Adam Stacey, on a tube train between King’s Cross and Russell Square, London, 7 July 2005, during the 7 July 2005 London bombings.

In relation to the 2005 London bombings, it is interesting how the first (second and third) draft of the news was written by the pedestrians themselves who were involved in the attacks.  From the photograph sent by Adam Stacey, some blogs picked up and spread the news quickly, until it reached the official media (Sky News, the Associated Press and finally the BBC and the Guardian newspaper). But the most detailed follow-up happened on Wikipedia:

But perhaps the biggest story on Thursday was Wikipedia, the online encyclopedia that Internet users around the world freely add to and edit. Yesterday’s entry on the London bombings was amended, edited and updated by hundreds of readers no fewer than 2,800 times throughout the day. “It’s very different than what you get on CNN,” explains Wikipedia founder Jimmy Wales. “You get background. On TV you see images of blown-up buses, but you don’t have information on the different tube stops.” The entry has photographs, detailed timelines, contact numbers, a complete translated statement by the jihadist group claiming responsibility for the attacks and links to other Wikipedia entries offering context on everything from the London Underground to British Summer Time.

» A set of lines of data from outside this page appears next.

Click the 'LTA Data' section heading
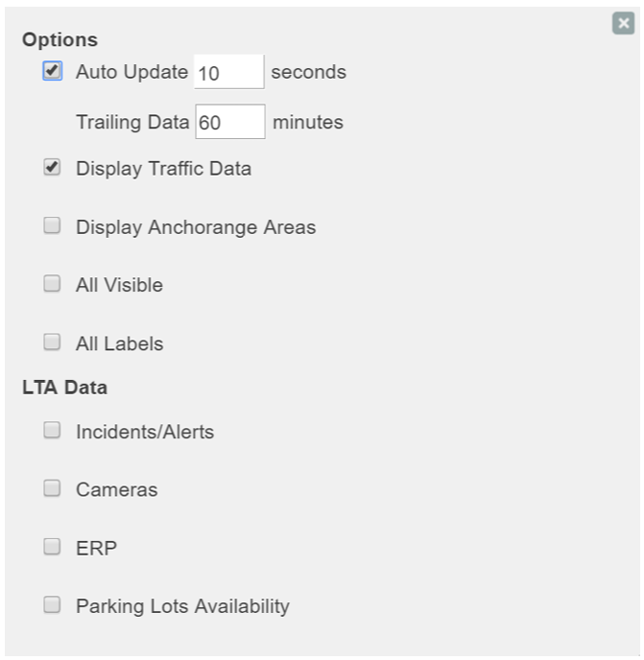The image size is (644, 660). click(64, 388)
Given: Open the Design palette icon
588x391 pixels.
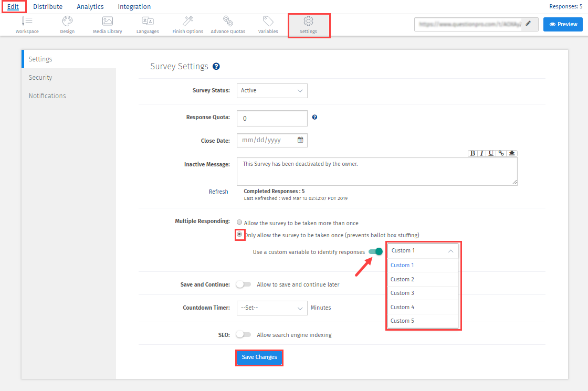Looking at the screenshot, I should point(67,22).
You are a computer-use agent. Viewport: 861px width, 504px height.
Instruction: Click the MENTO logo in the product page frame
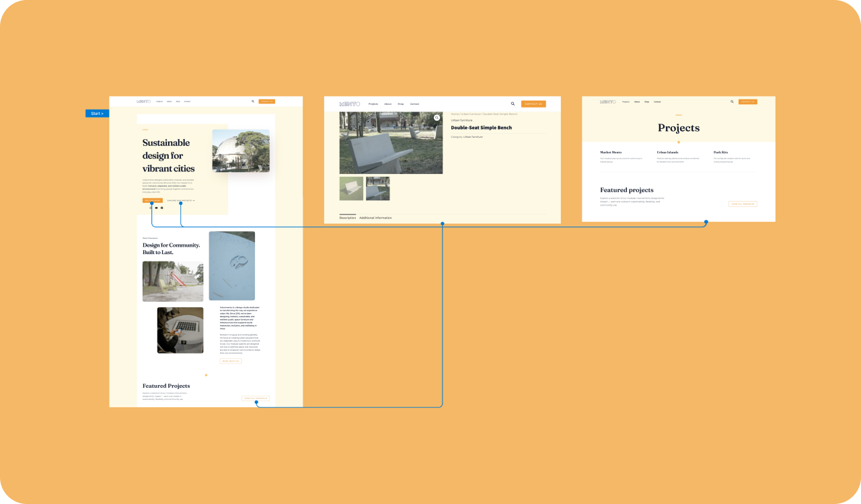pos(350,103)
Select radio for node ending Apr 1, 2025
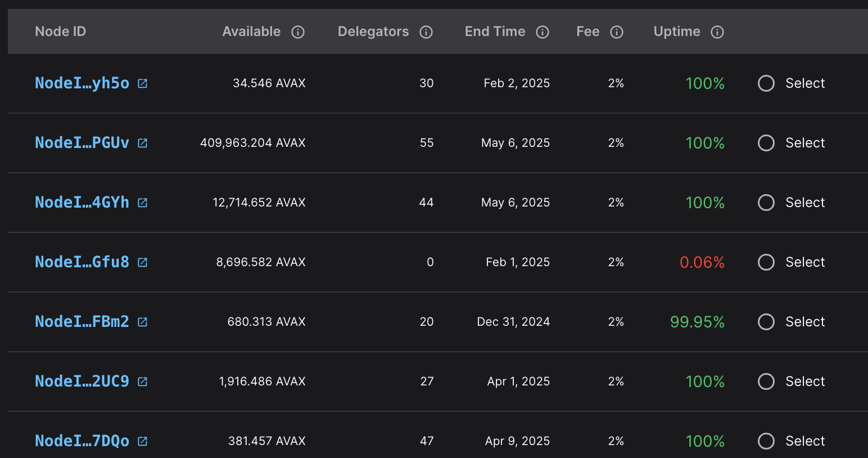This screenshot has height=458, width=868. click(766, 381)
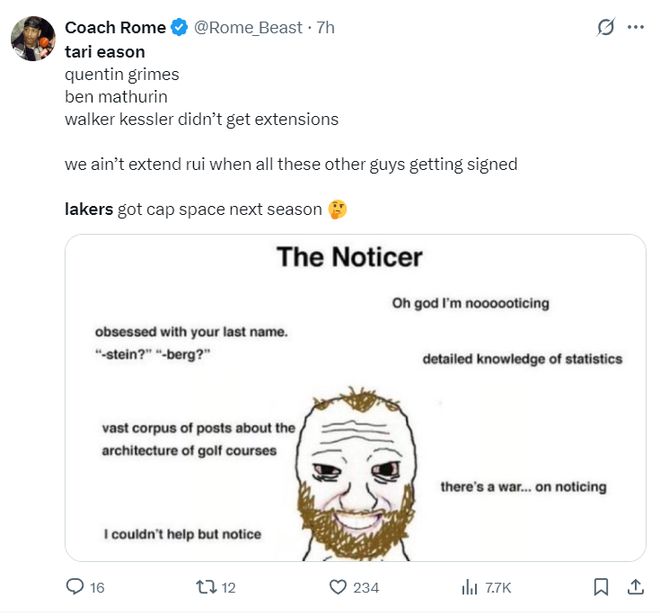Click the bold "tari eason" text
The image size is (660, 616).
tap(105, 51)
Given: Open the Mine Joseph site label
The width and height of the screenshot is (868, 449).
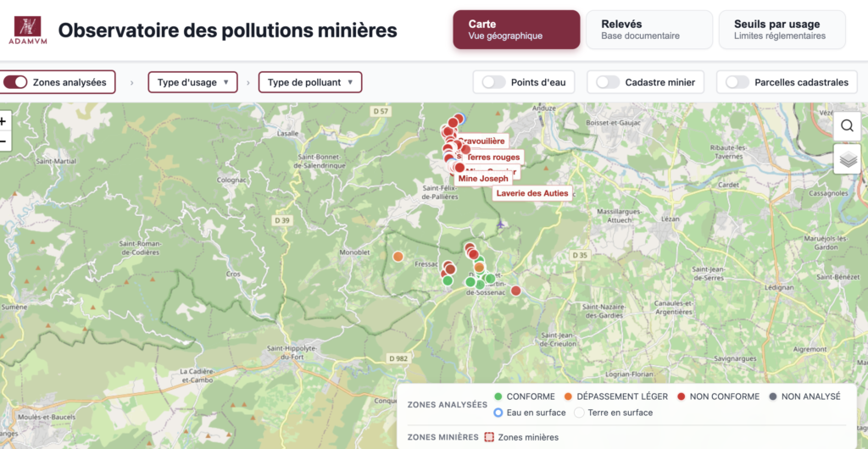Looking at the screenshot, I should (483, 179).
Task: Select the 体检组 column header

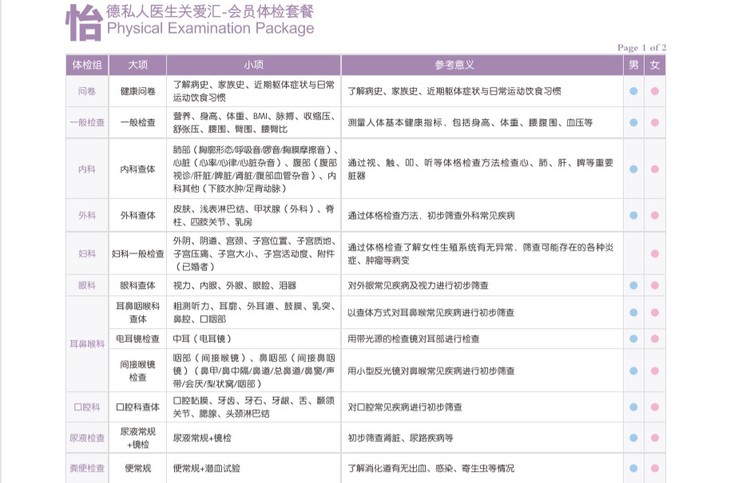Action: point(87,65)
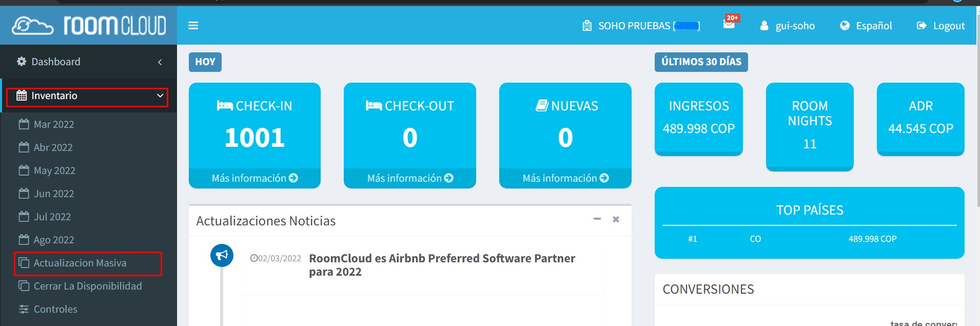Collapse the Inventario menu dropdown arrow
Viewport: 980px width, 326px height.
pos(160,96)
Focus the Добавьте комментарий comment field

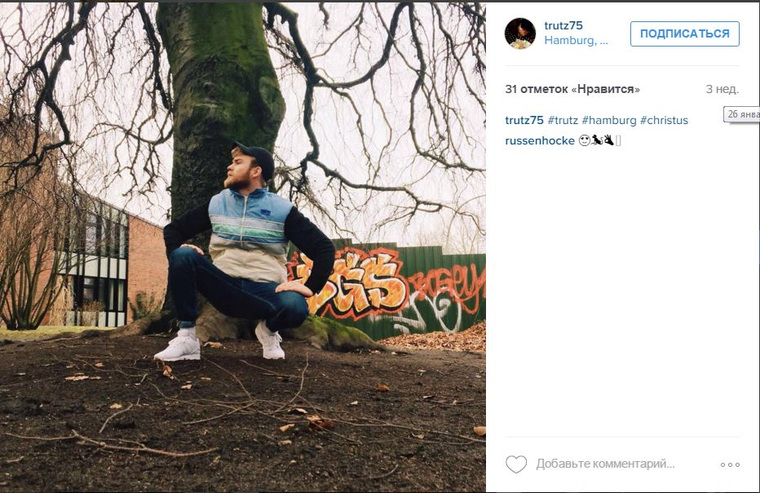(x=605, y=464)
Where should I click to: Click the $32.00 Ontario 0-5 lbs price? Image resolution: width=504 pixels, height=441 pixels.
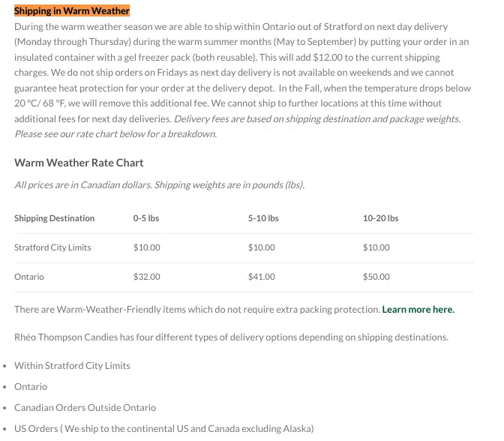click(x=147, y=277)
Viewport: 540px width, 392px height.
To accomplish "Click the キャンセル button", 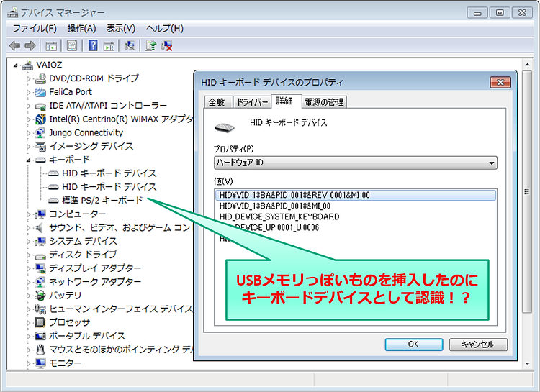I will pos(478,345).
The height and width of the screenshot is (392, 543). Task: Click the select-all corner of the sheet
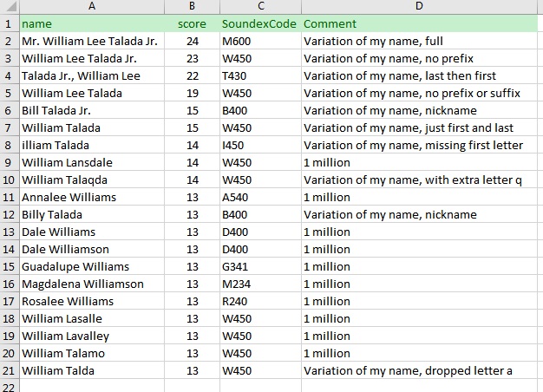(x=9, y=7)
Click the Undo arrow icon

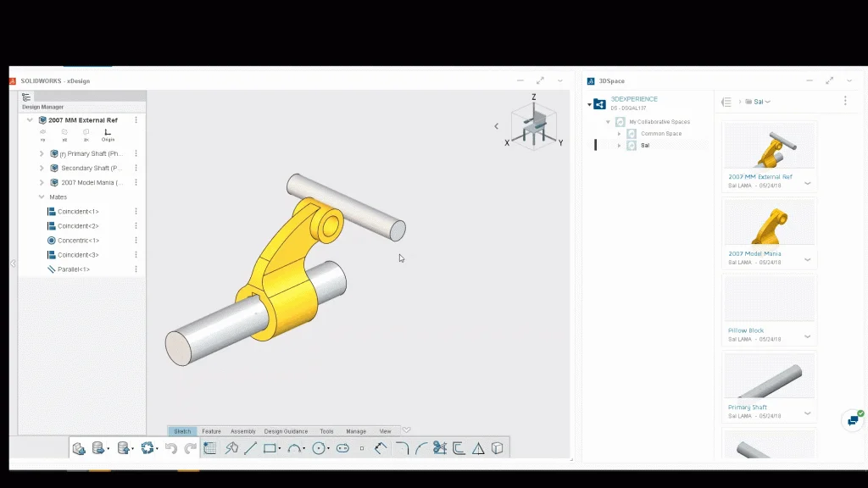(x=171, y=448)
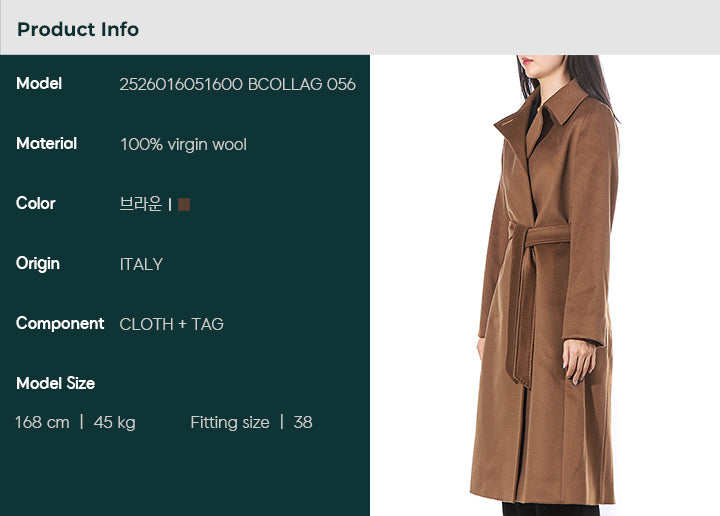Click the Material label
The height and width of the screenshot is (516, 720).
click(46, 144)
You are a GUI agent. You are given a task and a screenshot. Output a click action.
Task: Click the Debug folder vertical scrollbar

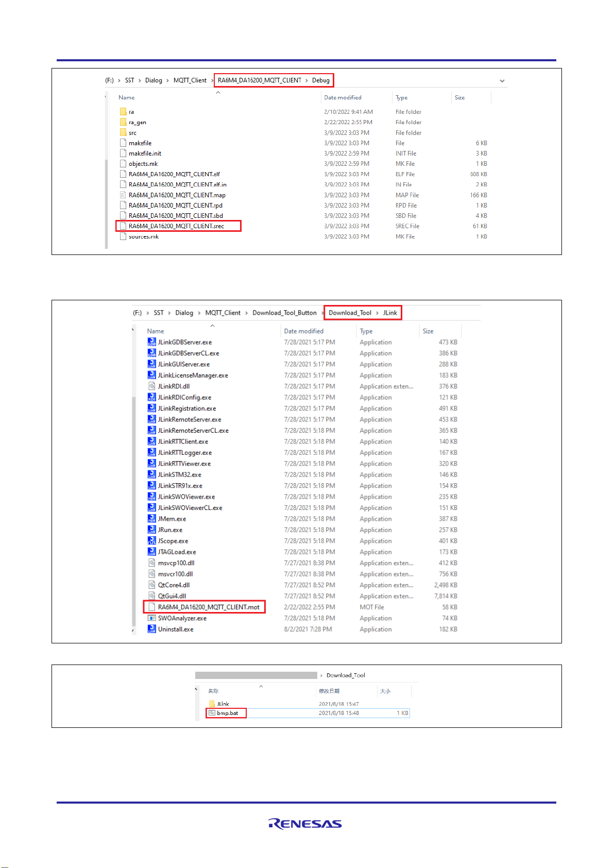click(107, 201)
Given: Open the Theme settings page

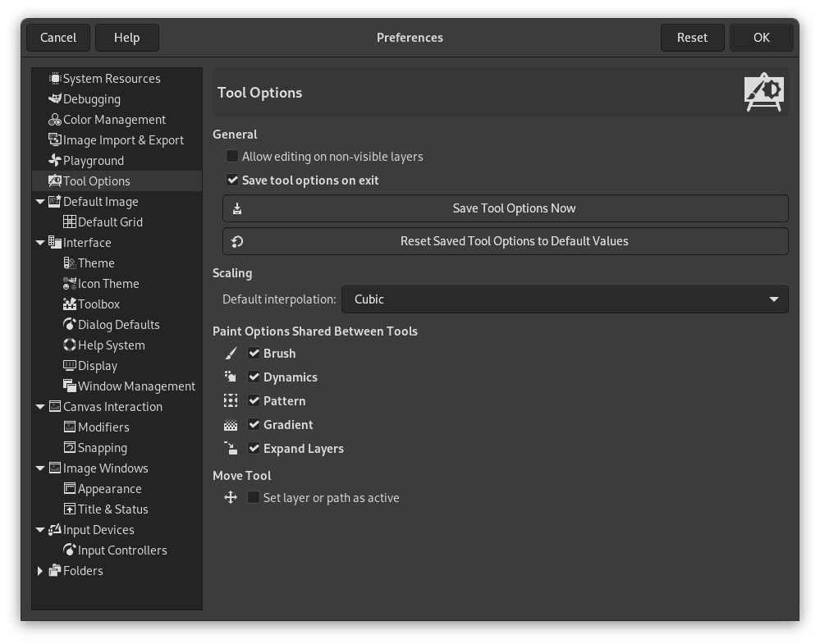Looking at the screenshot, I should pyautogui.click(x=94, y=263).
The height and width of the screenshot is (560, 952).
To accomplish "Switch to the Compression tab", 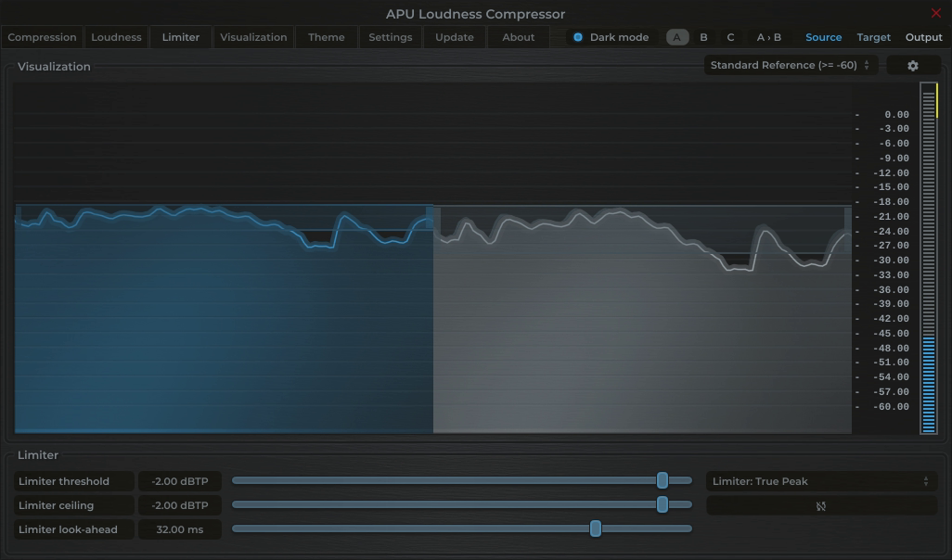I will click(42, 37).
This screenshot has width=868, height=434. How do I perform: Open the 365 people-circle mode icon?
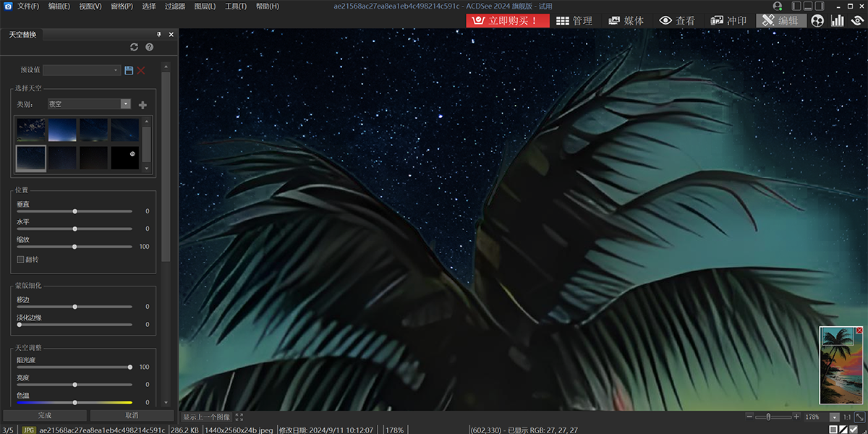(x=818, y=20)
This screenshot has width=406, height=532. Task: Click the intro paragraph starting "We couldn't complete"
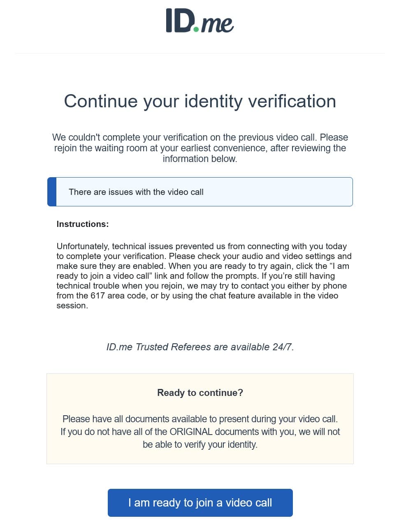(200, 148)

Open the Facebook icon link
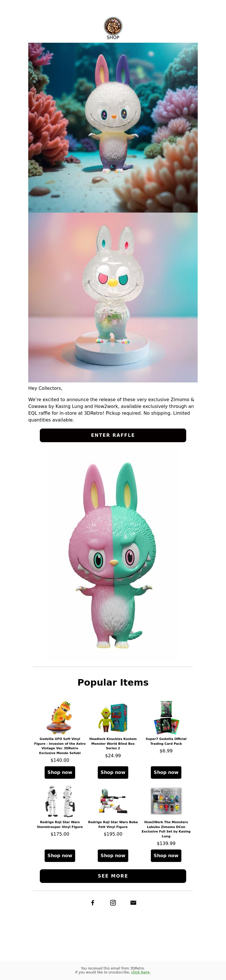93,902
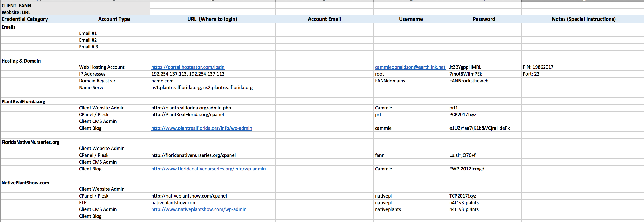Click the 'Notes (Special Instructions)' header cell
Image resolution: width=644 pixels, height=222 pixels.
[583, 19]
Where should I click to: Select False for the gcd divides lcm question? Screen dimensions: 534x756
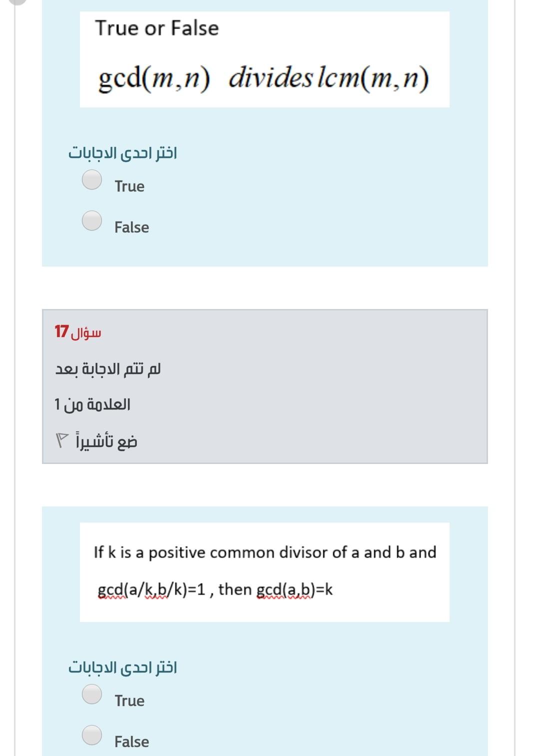(x=92, y=220)
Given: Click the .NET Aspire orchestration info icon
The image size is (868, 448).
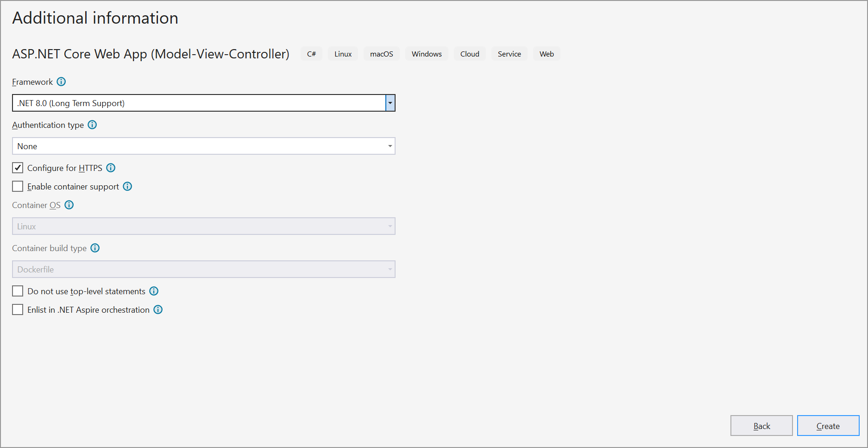Looking at the screenshot, I should [x=158, y=310].
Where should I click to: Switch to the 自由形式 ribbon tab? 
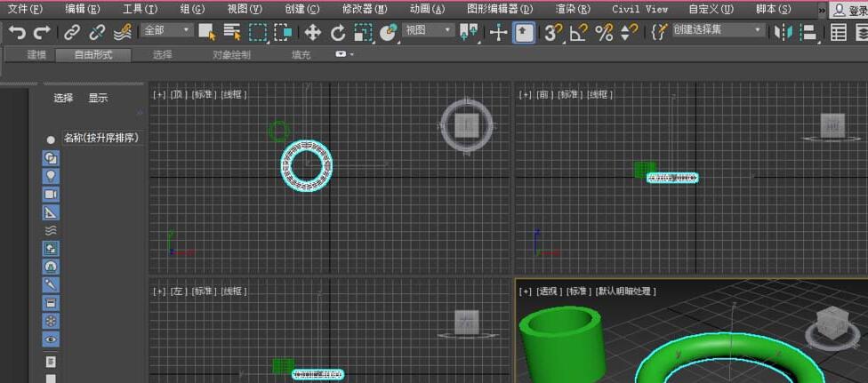click(x=93, y=55)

What happened Thursday is not done happening yet, nor will it be for a very long time. But one lesson that may already be gleaned is this: it is no longer newspapers, as the old maxim goes, that write the first draft of history. Cable news may offer instant images, but it has always been the role of the written word, meaning newspapers, to capture fleeting events and distill them into historical record. But by the time the first editions of print newspapers hit newsstands Friday morning, citizen journalists had already written that first draft, and in some respects the second and third draft, online. Factoring in Wikipedia’s coverage of Thursday’s terror, you might even say today’s papers are finally getting around to offering history’s 2,801st draft.


Constructive Interventions

Some examples of interventions that allow the viewer to know more about a situation, volunteer, contribute, vote or articulate an opinion.

Georgia Institute of Technology: Digital Family Portrait


High school Girls use Cell Phone Camera to Capture Subway Perv (Article mentioned by Ritchin not found)

Destructive intervention: Happy Slapping

Happy slapping was a fad originating in the United Kingdom around 2005, in which one or more people out of boredom attack a victim for the purpose of recording the assault (commonly with a camera phone or a smartphone). Though the term usually refers to relatively minor acts of violence such as hitting or slapping the victim, more serious crimes such as the manslaughter of a pensioner and sexual assault have been classified as “happy slapping” by the BBC.